## What to do
Look through the records below for the line holding "The height and width of the screenshot is (442, 900).". Write it out exactly, with each following line through the line holding "Given: Follow the".

## Supplied data
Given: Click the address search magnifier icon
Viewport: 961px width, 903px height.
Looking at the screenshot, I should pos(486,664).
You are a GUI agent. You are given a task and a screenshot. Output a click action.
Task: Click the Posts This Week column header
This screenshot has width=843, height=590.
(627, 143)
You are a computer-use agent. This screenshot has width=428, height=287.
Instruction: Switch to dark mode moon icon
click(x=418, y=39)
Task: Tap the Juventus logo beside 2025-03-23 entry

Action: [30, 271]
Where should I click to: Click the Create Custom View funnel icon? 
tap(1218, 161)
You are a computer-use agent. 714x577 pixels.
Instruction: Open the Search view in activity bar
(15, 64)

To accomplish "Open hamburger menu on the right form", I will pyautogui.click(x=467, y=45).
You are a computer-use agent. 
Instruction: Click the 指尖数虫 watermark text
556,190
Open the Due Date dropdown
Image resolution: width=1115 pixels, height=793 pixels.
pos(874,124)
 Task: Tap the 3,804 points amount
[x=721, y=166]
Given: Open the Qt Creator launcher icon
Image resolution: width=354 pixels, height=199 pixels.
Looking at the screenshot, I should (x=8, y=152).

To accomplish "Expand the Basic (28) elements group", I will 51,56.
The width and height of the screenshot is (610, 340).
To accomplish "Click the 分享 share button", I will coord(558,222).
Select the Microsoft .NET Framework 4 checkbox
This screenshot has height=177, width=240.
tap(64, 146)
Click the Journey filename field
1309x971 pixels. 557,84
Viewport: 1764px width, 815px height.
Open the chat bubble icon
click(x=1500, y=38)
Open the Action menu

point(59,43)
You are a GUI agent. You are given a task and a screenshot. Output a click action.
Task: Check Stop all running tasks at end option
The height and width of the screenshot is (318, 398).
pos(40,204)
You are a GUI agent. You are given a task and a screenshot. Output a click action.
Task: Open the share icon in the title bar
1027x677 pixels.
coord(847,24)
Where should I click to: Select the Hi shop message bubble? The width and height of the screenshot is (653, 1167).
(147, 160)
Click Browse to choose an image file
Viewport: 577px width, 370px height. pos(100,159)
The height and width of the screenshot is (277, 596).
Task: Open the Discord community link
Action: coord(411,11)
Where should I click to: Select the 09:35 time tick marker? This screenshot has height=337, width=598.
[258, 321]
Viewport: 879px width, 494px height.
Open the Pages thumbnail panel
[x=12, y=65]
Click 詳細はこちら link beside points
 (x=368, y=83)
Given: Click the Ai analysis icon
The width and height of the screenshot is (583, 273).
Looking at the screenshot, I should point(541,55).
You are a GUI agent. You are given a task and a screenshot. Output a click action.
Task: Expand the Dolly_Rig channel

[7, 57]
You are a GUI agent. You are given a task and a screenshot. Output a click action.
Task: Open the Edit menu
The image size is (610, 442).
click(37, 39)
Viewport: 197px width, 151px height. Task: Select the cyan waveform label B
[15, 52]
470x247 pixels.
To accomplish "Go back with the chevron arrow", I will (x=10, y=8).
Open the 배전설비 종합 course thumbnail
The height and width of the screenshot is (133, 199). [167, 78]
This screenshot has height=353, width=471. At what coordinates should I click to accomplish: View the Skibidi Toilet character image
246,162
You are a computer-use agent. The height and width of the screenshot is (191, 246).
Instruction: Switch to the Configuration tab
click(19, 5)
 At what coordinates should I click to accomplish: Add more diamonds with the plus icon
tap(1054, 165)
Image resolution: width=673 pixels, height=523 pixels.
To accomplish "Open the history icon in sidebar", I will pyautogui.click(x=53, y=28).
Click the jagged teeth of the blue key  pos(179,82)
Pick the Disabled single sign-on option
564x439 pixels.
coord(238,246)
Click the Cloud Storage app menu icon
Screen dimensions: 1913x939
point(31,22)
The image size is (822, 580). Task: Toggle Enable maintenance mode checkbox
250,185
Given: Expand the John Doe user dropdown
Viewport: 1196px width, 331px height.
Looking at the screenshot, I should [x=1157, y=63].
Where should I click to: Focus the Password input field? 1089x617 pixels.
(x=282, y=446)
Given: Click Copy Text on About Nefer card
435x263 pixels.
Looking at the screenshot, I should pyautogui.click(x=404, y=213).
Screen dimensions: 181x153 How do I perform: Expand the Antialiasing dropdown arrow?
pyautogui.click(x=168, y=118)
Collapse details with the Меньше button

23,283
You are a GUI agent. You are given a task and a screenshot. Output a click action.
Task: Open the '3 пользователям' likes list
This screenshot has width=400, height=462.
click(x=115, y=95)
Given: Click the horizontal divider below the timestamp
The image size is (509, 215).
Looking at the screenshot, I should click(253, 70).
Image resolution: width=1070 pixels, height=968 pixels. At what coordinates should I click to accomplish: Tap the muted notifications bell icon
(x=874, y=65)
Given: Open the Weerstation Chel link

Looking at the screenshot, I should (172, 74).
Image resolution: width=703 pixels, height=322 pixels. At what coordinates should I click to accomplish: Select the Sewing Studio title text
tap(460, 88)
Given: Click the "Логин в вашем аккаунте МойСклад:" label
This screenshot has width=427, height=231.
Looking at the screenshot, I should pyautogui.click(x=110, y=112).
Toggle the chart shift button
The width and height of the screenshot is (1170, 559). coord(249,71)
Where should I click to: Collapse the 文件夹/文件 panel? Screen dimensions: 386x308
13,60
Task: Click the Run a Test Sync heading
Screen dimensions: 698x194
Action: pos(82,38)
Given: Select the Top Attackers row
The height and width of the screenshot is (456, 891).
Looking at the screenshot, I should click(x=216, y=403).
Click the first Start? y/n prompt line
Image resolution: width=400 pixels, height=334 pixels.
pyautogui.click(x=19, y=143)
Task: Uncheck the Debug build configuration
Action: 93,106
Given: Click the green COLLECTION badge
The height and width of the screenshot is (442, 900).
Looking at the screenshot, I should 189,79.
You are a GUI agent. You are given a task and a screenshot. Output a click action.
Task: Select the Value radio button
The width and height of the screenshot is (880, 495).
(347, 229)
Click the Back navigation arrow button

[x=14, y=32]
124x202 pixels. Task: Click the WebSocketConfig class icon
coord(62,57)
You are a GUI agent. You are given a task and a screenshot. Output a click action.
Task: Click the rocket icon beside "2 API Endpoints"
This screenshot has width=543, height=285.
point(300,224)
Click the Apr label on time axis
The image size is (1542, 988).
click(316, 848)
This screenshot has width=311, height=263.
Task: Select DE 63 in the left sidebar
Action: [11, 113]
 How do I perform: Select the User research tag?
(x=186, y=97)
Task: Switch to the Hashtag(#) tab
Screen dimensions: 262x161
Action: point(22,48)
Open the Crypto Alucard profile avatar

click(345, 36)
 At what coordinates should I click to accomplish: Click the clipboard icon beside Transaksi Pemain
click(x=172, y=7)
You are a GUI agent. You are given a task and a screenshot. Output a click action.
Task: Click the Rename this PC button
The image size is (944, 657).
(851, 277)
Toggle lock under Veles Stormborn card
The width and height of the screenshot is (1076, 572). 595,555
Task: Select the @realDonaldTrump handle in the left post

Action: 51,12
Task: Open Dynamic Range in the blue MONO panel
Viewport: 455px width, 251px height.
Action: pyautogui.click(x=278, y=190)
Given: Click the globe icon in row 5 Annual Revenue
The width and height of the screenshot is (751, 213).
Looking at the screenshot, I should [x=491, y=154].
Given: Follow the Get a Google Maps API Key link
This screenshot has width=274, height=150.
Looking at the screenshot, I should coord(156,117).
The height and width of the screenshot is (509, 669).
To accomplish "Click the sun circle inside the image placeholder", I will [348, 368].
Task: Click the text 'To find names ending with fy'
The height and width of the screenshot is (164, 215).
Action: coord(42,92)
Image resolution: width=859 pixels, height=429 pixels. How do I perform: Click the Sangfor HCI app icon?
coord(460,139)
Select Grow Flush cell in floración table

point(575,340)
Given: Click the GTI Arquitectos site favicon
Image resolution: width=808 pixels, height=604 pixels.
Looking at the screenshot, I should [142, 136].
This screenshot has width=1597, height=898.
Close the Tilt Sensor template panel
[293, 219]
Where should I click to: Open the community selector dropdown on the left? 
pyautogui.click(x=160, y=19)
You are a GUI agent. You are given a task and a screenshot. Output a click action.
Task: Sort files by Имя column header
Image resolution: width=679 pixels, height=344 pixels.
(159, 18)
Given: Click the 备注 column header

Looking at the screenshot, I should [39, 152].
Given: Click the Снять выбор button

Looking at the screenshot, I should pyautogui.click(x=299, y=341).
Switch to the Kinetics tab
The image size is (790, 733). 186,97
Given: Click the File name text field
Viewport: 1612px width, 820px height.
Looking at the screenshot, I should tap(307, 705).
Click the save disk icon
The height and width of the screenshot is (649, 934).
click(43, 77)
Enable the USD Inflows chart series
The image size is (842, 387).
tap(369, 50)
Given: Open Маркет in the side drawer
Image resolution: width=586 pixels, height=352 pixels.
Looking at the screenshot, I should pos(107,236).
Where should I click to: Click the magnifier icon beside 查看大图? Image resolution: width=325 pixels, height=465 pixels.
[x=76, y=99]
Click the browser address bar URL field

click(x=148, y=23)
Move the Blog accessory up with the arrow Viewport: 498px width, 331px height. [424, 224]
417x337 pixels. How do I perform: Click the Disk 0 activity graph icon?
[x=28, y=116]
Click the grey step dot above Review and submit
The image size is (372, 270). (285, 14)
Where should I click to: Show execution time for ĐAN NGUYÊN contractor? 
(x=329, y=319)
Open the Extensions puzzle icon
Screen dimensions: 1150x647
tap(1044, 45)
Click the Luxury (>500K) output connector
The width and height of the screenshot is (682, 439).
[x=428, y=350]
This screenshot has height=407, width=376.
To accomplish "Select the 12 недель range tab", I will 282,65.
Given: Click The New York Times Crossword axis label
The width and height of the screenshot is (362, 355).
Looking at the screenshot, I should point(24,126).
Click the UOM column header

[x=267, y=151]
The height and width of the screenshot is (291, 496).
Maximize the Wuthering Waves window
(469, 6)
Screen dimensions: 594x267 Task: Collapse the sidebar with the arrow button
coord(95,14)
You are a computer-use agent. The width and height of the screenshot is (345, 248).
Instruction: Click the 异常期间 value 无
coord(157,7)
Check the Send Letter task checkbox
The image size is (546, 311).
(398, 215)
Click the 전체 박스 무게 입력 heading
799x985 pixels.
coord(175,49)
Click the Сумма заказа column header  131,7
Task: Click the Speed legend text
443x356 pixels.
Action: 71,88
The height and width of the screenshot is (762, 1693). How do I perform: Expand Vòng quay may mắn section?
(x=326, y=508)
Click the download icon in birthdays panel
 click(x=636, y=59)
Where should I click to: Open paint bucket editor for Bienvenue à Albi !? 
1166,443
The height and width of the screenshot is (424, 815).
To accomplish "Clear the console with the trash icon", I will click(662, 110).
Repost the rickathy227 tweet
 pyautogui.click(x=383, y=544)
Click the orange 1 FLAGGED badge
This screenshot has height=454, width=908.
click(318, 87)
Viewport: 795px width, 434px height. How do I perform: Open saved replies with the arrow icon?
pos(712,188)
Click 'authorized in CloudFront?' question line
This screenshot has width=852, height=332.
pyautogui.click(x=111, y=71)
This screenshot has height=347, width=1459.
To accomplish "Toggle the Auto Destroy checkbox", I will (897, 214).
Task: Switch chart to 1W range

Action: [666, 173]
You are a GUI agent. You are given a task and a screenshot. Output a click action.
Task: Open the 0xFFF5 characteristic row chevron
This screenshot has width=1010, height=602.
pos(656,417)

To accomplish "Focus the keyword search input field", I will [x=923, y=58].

## Solution for this task
The height and width of the screenshot is (442, 900).
Looking at the screenshot, I should 189,79.
You are a GUI agent. You are given a task and a screenshot. Output a click action.
Task: Select the Value radio button
The width and height of the screenshot is (880, 495).
(347, 229)
Click the Back navigation arrow button

[x=14, y=32]
124x202 pixels. Task: Click the WebSocketConfig class icon
coord(62,57)
You are a GUI agent. You are given a task and a screenshot. Output a click action.
Task: Click the rocket icon beside "2 API Endpoints"
This screenshot has width=543, height=285.
point(300,224)
Click the Apr label on time axis
The image size is (1542, 988).
click(316, 848)
This screenshot has width=311, height=263.
Task: Select DE 63 in the left sidebar
Action: [11, 113]
 How do I perform: Select the User research tag?
(x=186, y=97)
Task: Switch to the Hashtag(#) tab
Screen dimensions: 262x161
Action: point(22,48)
Open the Crypto Alucard profile avatar

click(345, 36)
 At what coordinates should I click to accomplish: Click the clipboard icon beside Transaksi Pemain
click(x=172, y=7)
You are a GUI agent. You are given a task and a screenshot. Output a click action.
Task: Click the Rename this PC button
The image size is (944, 657).
(851, 277)
Toggle lock under Veles Stormborn card
The width and height of the screenshot is (1076, 572). 595,555
Task: Select the @realDonaldTrump handle in the left post

Action: 51,12
Task: Open Dynamic Range in the blue MONO panel
Viewport: 455px width, 251px height.
Action: pyautogui.click(x=278, y=190)
Given: Click the globe icon in row 5 Annual Revenue
The width and height of the screenshot is (751, 213).
Looking at the screenshot, I should [x=491, y=154].
Given: Follow the Get a Google Maps API Key link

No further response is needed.